On March 7, just a week after the across-the-board cuts imposed by sequestration were implemented, the Alliance issued a statement stating that the immediate impact of those cuts will total $783 million, and that the 10 states facing the biggest reductions to nursing home pay are California — $75.9 million; Florida — $66 million; Texas — $51 million; New York — $47.2 million; Illinois — $46.2 million; New Jersey — $37l5 million; Ohio — $37.3 million; Pennsylvania — $36.9 million; Michigan — $30.2 million; and Maine — $28.4 million.

Meanwhile, AHCA/NCAL also praised legislation introduced March 14 that the organization says would ease access to Medicare coverage in an SNF following a hospital stay under observation status. The bill was introduced in the Senate by Sen. Sherrod Brown (D-OH) and in the House by Reps. Joe Courtney (D-CT) and Tom Latham (R-IA.)

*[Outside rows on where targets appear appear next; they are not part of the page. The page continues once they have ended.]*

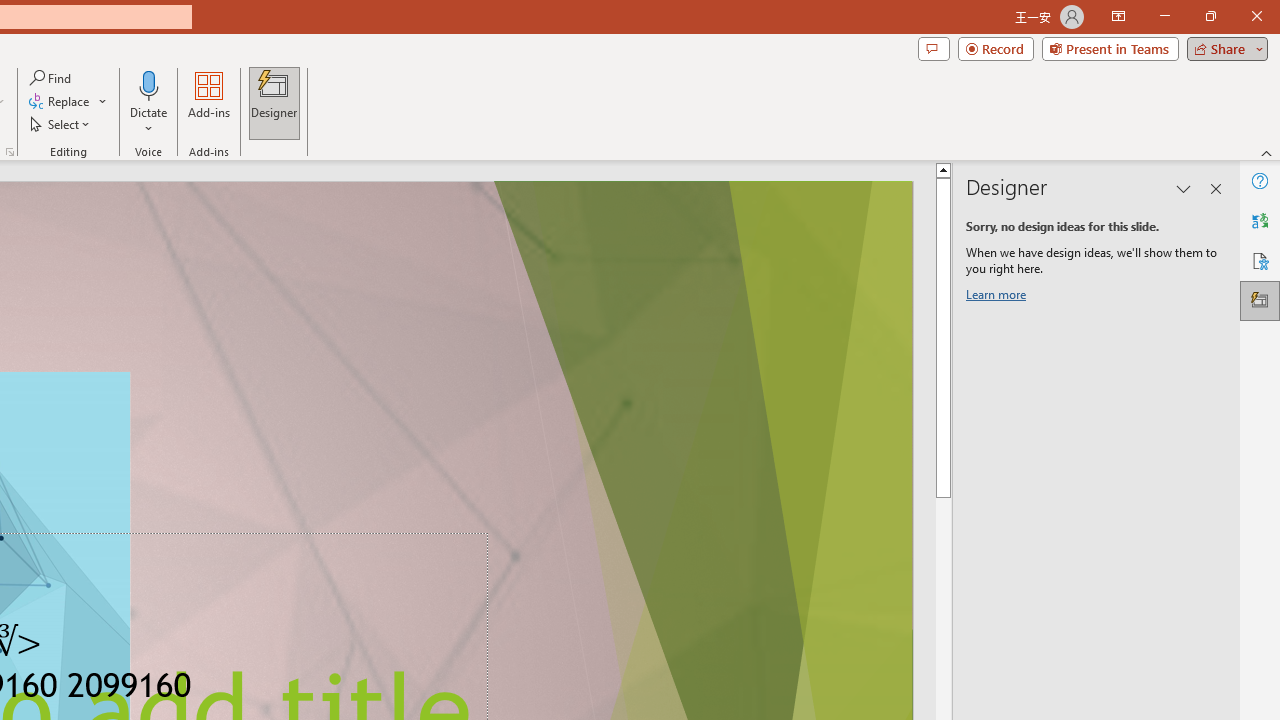
Learn more (998, 297)
Given the description of an element on the screen output the (x, y) to click on. 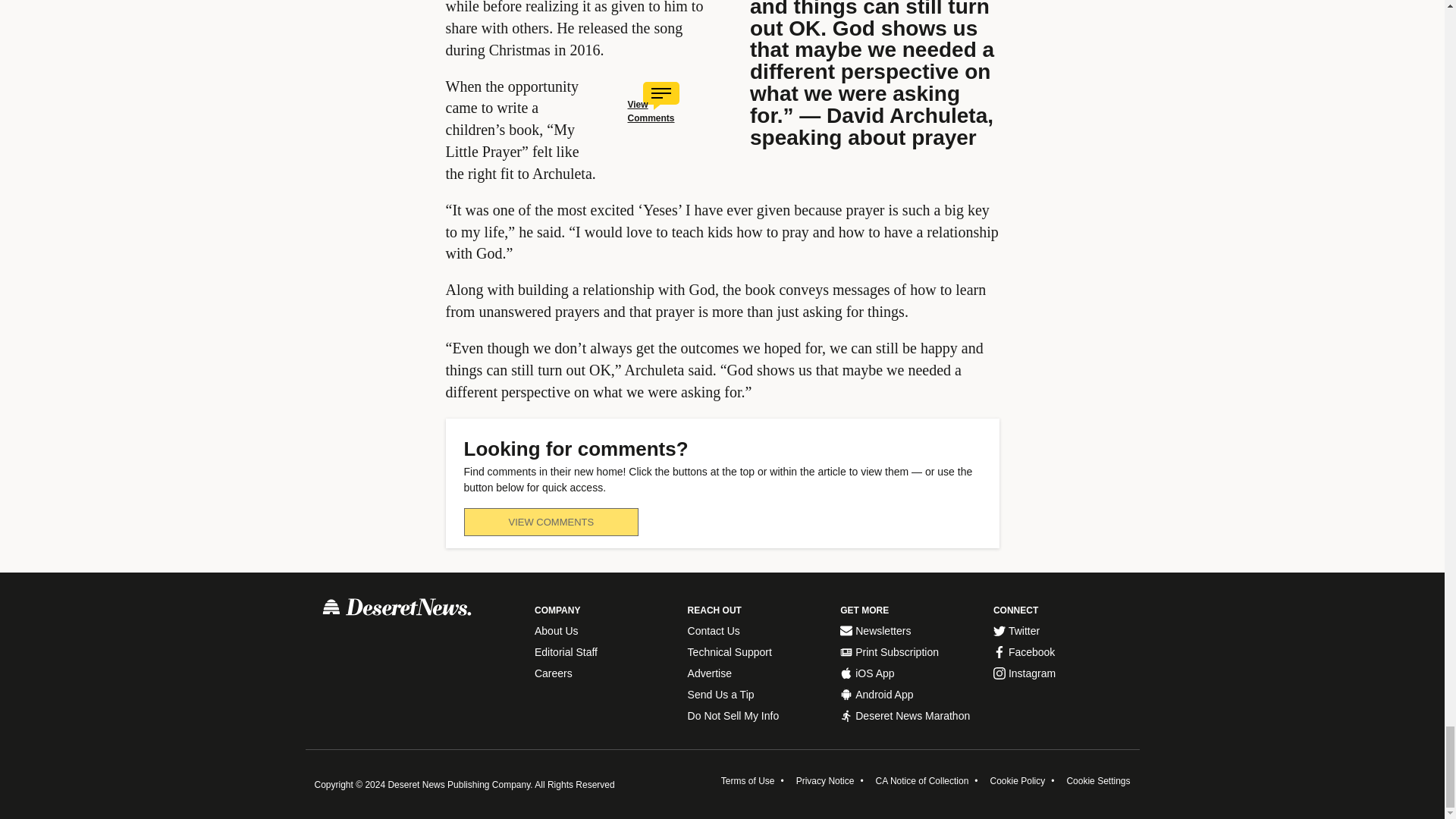
Do Not Sell My Info (757, 715)
Terms of Use (747, 780)
Send Us a Tip (757, 694)
Newsletters (909, 630)
Instagram (1062, 673)
Print Subscription (909, 652)
Facebook (1062, 652)
Advertise (757, 673)
Contact Us (757, 630)
Twitter (1062, 630)
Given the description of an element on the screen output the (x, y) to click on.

The measure ensures that time spent under observation status in a hospital counts toward satisfying the three-day inpatient hospital requirement for coverage of SNF services under Medicare. Similar legislation was introduced in 2011, but received no committee consideration.

Bob Gatty has covered governmental developments for the trade and business press for more than 30 years. He is founder and president of G-Net Strategic Communications, Sykesville, Md.